*The problem*:
Please repeat every entry that follows, keeping each one exactly the same.

Stored items
-- Opening Marker --

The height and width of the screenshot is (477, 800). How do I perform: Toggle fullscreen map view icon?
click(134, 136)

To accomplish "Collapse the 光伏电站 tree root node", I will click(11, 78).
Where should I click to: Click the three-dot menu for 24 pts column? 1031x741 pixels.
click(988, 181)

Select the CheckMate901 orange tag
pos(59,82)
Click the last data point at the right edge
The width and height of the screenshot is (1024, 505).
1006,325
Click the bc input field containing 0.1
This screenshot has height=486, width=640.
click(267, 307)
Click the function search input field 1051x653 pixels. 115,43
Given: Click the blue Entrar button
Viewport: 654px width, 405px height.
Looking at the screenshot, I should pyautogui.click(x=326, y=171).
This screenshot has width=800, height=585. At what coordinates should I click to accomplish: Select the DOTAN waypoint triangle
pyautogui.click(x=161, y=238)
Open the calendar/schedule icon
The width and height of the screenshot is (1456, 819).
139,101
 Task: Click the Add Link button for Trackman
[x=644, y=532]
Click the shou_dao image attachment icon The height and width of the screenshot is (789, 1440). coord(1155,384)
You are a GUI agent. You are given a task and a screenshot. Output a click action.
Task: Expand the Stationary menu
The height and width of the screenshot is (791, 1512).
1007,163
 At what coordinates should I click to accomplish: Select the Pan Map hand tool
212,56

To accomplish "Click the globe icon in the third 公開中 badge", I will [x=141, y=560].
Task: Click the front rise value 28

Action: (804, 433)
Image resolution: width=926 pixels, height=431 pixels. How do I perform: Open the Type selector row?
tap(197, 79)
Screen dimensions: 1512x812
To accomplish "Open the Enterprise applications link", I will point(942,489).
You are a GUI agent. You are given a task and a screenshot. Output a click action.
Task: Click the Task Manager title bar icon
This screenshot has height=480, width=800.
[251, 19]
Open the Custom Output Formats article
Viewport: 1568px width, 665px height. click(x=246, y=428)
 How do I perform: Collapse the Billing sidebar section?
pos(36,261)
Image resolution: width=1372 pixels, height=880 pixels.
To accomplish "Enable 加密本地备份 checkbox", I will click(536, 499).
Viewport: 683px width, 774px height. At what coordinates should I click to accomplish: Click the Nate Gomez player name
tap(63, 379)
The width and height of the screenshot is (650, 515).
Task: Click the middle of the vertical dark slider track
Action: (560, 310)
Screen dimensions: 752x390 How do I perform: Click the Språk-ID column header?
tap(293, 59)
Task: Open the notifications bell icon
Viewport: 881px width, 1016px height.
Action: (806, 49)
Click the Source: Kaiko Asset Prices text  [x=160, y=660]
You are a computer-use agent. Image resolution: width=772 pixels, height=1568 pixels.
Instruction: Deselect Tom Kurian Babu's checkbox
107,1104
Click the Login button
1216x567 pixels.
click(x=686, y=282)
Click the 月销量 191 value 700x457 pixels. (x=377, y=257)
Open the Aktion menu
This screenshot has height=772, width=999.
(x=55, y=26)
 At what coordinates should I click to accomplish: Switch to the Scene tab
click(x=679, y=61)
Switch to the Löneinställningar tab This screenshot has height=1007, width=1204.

-- Closing Marker --

*Written solution*:
The height and width of the screenshot is (477, 800). How do I perform: Toggle fullscreen map view icon?
click(134, 136)

To accomplish "Collapse the 光伏电站 tree root node", I will click(11, 78).
Where should I click to: Click the three-dot menu for 24 pts column? 1031x741 pixels.
click(988, 181)

Select the CheckMate901 orange tag
pos(59,82)
Click the last data point at the right edge
The width and height of the screenshot is (1024, 505).
1006,325
Click the bc input field containing 0.1
This screenshot has height=486, width=640.
click(267, 307)
Click the function search input field 1051x653 pixels. 115,43
Given: Click the blue Entrar button
Viewport: 654px width, 405px height.
Looking at the screenshot, I should pyautogui.click(x=326, y=171).
This screenshot has width=800, height=585. At what coordinates should I click to accomplish: Select the DOTAN waypoint triangle
pyautogui.click(x=161, y=238)
Open the calendar/schedule icon
The width and height of the screenshot is (1456, 819).
139,101
 Task: Click the Add Link button for Trackman
[x=644, y=532]
Click the shou_dao image attachment icon The height and width of the screenshot is (789, 1440). coord(1155,384)
You are a GUI agent. You are given a task and a screenshot. Output a click action.
Task: Expand the Stationary menu
The height and width of the screenshot is (791, 1512).
1007,163
 At what coordinates should I click to accomplish: Select the Pan Map hand tool
212,56

To accomplish "Click the globe icon in the third 公開中 badge", I will [x=141, y=560].
Task: Click the front rise value 28

Action: (804, 433)
Image resolution: width=926 pixels, height=431 pixels. How do I perform: Open the Type selector row?
tap(197, 79)
Screen dimensions: 1512x812
To accomplish "Open the Enterprise applications link", I will point(942,489).
You are a GUI agent. You are given a task and a screenshot. Output a click action.
Task: Click the Task Manager title bar icon
This screenshot has height=480, width=800.
[251, 19]
Open the Custom Output Formats article
Viewport: 1568px width, 665px height. click(x=246, y=428)
 How do I perform: Collapse the Billing sidebar section?
pos(36,261)
Image resolution: width=1372 pixels, height=880 pixels.
To accomplish "Enable 加密本地备份 checkbox", I will click(536, 499).
Viewport: 683px width, 774px height. At what coordinates should I click to accomplish: Click the Nate Gomez player name
tap(63, 379)
The width and height of the screenshot is (650, 515).
Task: Click the middle of the vertical dark slider track
Action: (560, 310)
Screen dimensions: 752x390 How do I perform: Click the Språk-ID column header?
tap(293, 59)
Task: Open the notifications bell icon
Viewport: 881px width, 1016px height.
Action: (806, 49)
Click the Source: Kaiko Asset Prices text  [x=160, y=660]
You are a computer-use agent. Image resolution: width=772 pixels, height=1568 pixels.
Instruction: Deselect Tom Kurian Babu's checkbox
107,1104
Click the Login button
1216x567 pixels.
click(x=686, y=282)
Click the 月销量 191 value 700x457 pixels. (x=377, y=257)
Open the Aktion menu
This screenshot has height=772, width=999.
(x=55, y=26)
 At what coordinates should I click to accomplish: Switch to the Scene tab
click(x=679, y=61)
Switch to the Löneinställningar tab This screenshot has height=1007, width=1204.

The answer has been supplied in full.